+++ Exercise materials +++

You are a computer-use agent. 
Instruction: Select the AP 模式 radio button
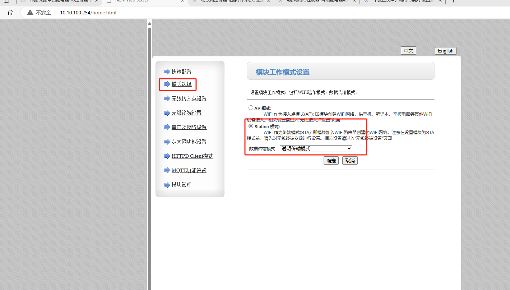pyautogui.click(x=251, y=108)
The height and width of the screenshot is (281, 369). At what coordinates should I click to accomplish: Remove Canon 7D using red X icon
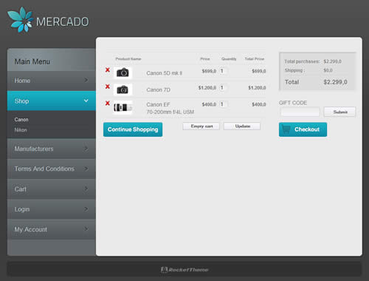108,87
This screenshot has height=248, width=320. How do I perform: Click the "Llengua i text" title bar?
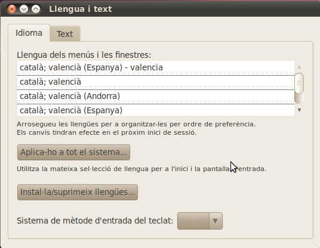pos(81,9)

+++
+++ Exercise materials +++

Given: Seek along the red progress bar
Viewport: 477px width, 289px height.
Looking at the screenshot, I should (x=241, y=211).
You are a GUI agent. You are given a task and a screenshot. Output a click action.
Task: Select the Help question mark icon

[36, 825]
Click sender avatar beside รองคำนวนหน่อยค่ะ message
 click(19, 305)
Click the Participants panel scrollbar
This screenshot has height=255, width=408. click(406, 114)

+++
+++ Exercise materials +++

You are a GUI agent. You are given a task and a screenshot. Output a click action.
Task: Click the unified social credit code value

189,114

+++

Exercise goal: Could you set out the items above as a numbered list, starting at the line that has "Given: Seek along the red progress bar" and stopping after the line that has "This screenshot has height=255, width=408.", with blank lines left out?

Answer to the task:
1. Given: Seek along the red progress bar
2. Viewport: 477px width, 289px height.
3. Looking at the screenshot, I should (x=241, y=211).
4. You are a GUI agent. You are given a task and a screenshot. Output a click action.
5. Task: Select the Help question mark icon
6. [36, 825]
7. Click sender avatar beside รองคำนวนหน่อยค่ะ message
8.  click(19, 305)
9. Click the Participants panel scrollbar
10. This screenshot has height=255, width=408. click(406, 114)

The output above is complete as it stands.